Gli scienziati hanno scoperto circa 80 geni che potrebbero essere collegati alla depressione. I risultati potrebbero aiutare a spiegare perché alcune persone sono esposte ad un rischio maggiore di sviluppare la condizione e a sviluppare nuovi farmaci per combatterla.
La depressione è la causa principale di disabilità nel mondo. Eventi della vita, come traumi o stress, possono contribuire alla sua insorgenza, ma non è chiaro perché alcune persone hanno più possibilità di sviluppare la condizione rispetto ad altre.
Gli scienziati dell’University of Edinburgh hanno analizzato i dati della Biobank del Regno Unito, che contiene le informazioni genetiche e sulla salute di mezzo milione di persone. Hanno scansionato i codici genetici di 300.000 persone per identificare aree del DNA che potrebbero essere collegate alla depressione. Alcuni dei geni individuati sono coinvolti nella funzione delle sinapsi, minuscole congiunzioni che permettono ai neuroni di comunicare gli uni con gli altri attraverso segnali elettrici e chimici.
Il Dott. David Howard, autore principale dello studio, ha dichiarato: “Questo studio identifica i geni che potenzialmente aumentano il rischio di depressione, aggiungendosi alle prove che è in parte una malattia genetica. I risultati forniscono anche nuovi indizi sulle cause della depressione e speriamo che restringano la ricerca di terapie che potrebbero aiutare le persone che vivono con questa condizione”.

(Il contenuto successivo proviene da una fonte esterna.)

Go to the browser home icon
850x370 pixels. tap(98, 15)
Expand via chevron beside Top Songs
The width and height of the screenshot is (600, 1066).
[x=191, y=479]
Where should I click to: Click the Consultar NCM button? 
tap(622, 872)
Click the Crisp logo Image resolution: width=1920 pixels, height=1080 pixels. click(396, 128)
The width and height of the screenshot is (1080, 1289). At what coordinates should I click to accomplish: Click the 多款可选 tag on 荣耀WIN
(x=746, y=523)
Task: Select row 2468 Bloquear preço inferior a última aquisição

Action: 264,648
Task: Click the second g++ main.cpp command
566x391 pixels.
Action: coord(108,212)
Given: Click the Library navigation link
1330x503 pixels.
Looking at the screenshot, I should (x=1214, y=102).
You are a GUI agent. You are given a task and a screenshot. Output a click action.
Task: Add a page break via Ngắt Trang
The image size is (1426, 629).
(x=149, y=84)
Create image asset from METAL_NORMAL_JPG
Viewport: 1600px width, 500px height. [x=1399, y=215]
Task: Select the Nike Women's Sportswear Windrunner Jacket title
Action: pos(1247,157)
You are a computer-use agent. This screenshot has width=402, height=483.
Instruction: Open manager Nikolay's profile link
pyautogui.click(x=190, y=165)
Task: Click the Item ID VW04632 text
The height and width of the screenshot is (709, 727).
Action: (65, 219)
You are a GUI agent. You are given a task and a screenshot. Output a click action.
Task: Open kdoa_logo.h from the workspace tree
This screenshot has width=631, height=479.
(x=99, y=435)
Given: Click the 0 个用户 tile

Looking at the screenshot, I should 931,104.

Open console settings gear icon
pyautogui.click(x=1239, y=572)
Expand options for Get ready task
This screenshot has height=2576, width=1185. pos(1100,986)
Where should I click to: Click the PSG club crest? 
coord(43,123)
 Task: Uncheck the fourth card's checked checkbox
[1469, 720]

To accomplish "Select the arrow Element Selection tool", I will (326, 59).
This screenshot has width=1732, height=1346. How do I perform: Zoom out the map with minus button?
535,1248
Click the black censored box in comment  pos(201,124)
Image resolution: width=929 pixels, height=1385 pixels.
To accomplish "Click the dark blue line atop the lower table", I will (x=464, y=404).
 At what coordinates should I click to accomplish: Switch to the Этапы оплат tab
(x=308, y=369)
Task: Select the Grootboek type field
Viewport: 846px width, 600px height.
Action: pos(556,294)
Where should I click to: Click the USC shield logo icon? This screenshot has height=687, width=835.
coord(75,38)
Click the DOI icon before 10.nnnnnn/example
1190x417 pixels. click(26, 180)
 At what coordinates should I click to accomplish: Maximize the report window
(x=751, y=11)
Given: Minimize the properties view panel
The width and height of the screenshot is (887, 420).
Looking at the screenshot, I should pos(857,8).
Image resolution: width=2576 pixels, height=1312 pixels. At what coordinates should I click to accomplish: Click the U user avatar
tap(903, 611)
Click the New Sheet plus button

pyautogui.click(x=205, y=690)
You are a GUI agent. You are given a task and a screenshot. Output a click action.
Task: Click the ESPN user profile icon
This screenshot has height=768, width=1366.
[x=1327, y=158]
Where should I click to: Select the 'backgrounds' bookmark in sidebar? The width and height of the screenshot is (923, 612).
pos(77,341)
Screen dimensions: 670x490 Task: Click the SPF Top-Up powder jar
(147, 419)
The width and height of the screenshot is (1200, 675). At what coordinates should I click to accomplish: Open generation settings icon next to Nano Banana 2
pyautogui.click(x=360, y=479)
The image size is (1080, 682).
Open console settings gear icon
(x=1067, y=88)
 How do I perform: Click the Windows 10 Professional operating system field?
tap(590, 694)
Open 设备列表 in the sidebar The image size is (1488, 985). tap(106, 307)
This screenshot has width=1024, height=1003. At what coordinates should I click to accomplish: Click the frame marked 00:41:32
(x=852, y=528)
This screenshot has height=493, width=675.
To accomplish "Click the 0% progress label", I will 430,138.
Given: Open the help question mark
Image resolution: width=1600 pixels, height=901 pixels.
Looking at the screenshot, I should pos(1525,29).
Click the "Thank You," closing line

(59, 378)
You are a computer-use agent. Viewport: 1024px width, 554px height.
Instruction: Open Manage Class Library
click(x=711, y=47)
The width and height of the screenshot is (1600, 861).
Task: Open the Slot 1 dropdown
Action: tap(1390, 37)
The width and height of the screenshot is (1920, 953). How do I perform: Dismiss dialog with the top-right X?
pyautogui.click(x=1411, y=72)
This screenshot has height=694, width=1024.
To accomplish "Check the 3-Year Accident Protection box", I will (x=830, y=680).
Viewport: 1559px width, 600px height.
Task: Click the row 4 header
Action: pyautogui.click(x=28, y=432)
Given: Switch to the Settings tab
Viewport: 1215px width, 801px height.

Il Professor Andrew McIntosh, che ha guidato il team di ricerca, ha spiegato: “La depressione è una condizione comune e spesso grave che colpisce milioni di persone nel mondo. Questi nuovi risultati ci aiutano a comprendere meglio le cause della depressione e mostrano come lo studio della Biobank del Regno Unito e le grandi ricerche di dati ci abbiano aiutato a far progredire la ricerca sulla salute mentale”. McIntosh spera che questo porterà una maggiore comprensione della depressione nei prossimi anni.